_Extrait du texte_.
......
Bigeard, dans son rapport, reconnaît que "la branche liaison-renseignement"
restait mal connue, en dépit de l'arrestation de son responsable zonal,
Areski Haffat dit Houd. Les filières étaient bien cloisonnées en B.P. (Boîtes Postales).
La zone avait conservé ses communications et avec Tunis et avec les wilayas
de l'est-algérien. Quant au service de renseignement,
il n'avait pas été reconstitué depuis son démantèlement en février .
Des signes auraient été recueillis de la permanence de trois comités zonaux, dont les activités étaient réduites:
- le "Comité de rédaction", d'une dizaine de membres, rédigeait les textes de propagande et tentait de pénétrer le milieu enseignant d'Alger,
- le "Comité de justice" avait été créé pour trancher les différends entre militants et tourner ainsi la justice française. Dans l'été 1957, il se vouait surtout à réunir des dossiers de propagande sur les tortures et les plaintes
- le "Comité sanitaire", avec quelques membres du corps médical, tentait de trouver médicaments et personnel pour les hôpitaux du F.L.N..
En quittant Alger, le 3ème R.P.C. avait sans doute fortement déstabilisé la Zone autonome. Bigeard estime que la Région I était détruite à 70%, la Région 2 à 60%.
Seule la Région 3, en cours de réorganisation, était la moins touchée (35%).
......
_Données recueillies_.
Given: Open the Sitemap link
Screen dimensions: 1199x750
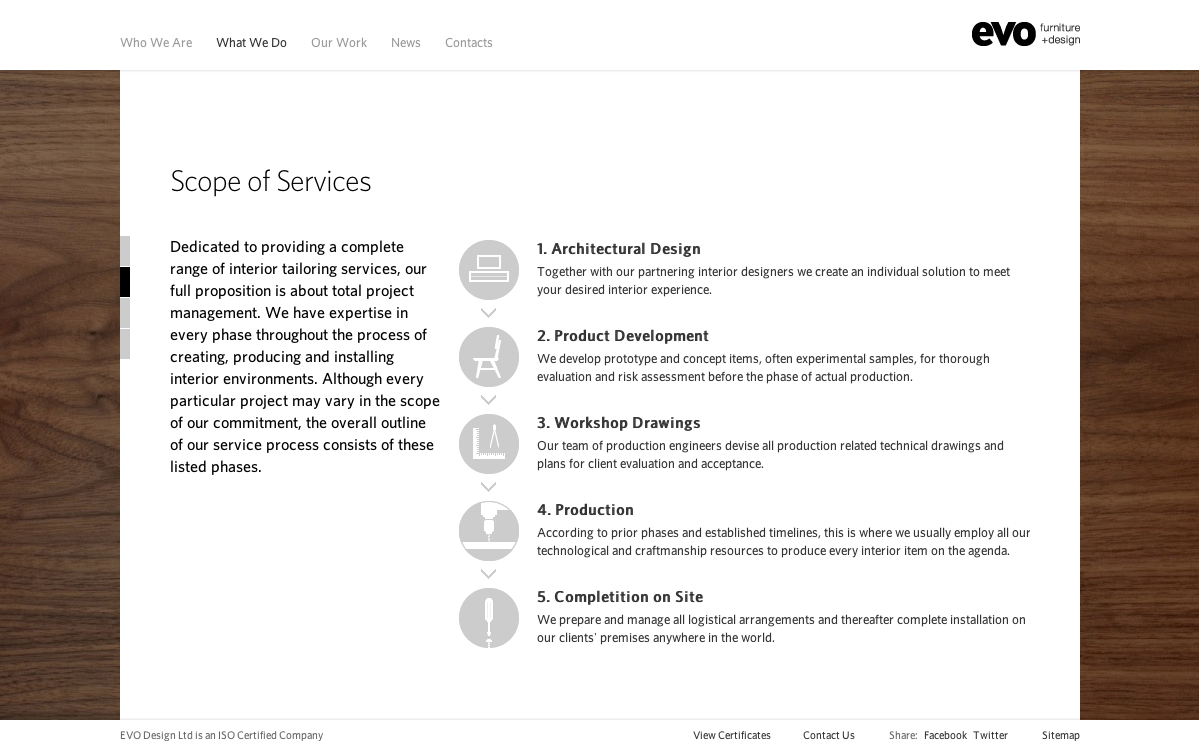Looking at the screenshot, I should coord(1061,735).
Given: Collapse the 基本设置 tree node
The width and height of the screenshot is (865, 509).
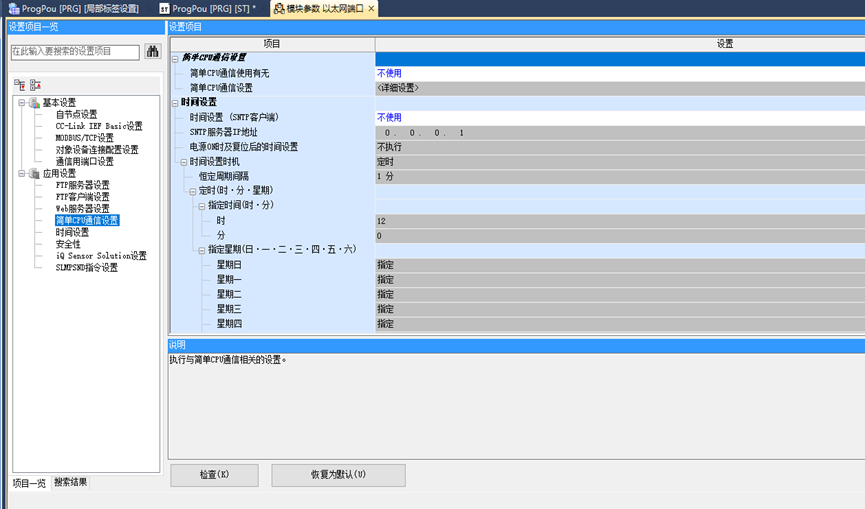Looking at the screenshot, I should pyautogui.click(x=21, y=102).
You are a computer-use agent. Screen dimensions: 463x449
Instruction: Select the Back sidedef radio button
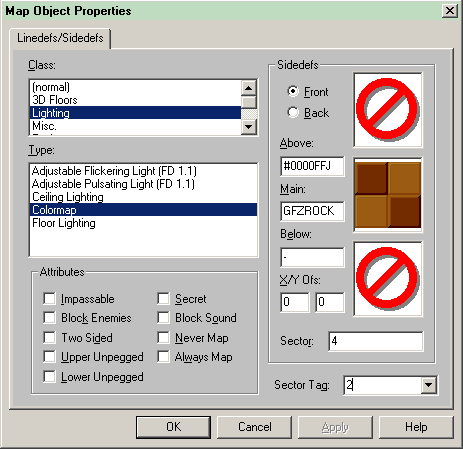tap(293, 113)
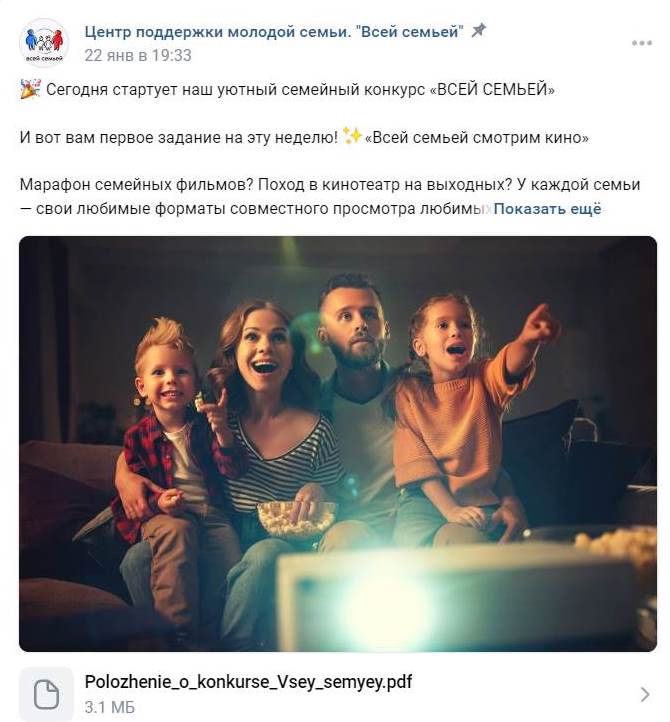Click the popcorn bowl in the photo

click(296, 518)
......
_Questions d'étude_.
[1] Dites si les affirmations (a), (b) et (c) concordent avec l'extrait sur le rapport de Bigeard, en répondant par oui ou non et en citant exactement les mots du texte qui le montrent.
(a) Le service de renseignement de la zone avait été reconstitué.
(b) Le « Comité de rédaction » comptait une dizaine de membres.
(c) D'après Bigeard, la Région 3 était la plus touchée.
[2] Poursuivez l'extrait sur le rapport de Bigeard à partir de sa dernière phrase.

_Réponses à l'exercice_.
[1]
(a) Non : « il n'avait pas été reconstitué depuis son démantèlement ».
(b) Oui : « d'une dizaine de membres ».
(c) Non : « Seule la Région 3, en cours de réorganisation, était la moins touchée (35%). »

[2]
En Région 1, le personnel de commandement avait été arrêté ou abattu à 70%,
en Région 2 il en était de même pour les 35 responsables. Il ne disposait
d'aucun renseignement sur la Région 3; Des arrestations avaient frappé les Comités.
Ne subsistaient de façon sûre que trois cellules de la Région 1.
Quant au réseau bombes, il était démantelé:
- Mourad, spécialiste des bombes: tué le 26 août
- 26 poseurs arrêtés, 4 autres tués
Explosifs saisis: 10 kg de cheddite et de dynamite gomme, 4 grenades.
Le 9ème Zouaves trouvera de son côté 18 bombes et 10 kg d'explosifs.
Bigeard insiste, en terminant, sur le fait que son unité n'a perdu aucun homme,
seuls 7 parachutistes ayant été blessés.
Ce rapport apporte donc des précisions rarement données par les auteurs de
l'histoire de cette bataille. Il ne dit rien des méthodes employées,
en particulier du recours à la torture ou à la coercition physique,
comme l'ont raconté des survivants du F.L.N.
Ces derniers se veulent accablants pour le "lieutenant Schmitt",
sans doute en raison de ses anciennes fonctions à la tête de l'armée française.
Le quotidien du soir "Le Monde" y a consacré deux pages, le 19 mars 2005.
Cela appelle quelques observations de bon sens:
1- Le témoignage "accablant" contre le général Schmitt n'est pas nouveau.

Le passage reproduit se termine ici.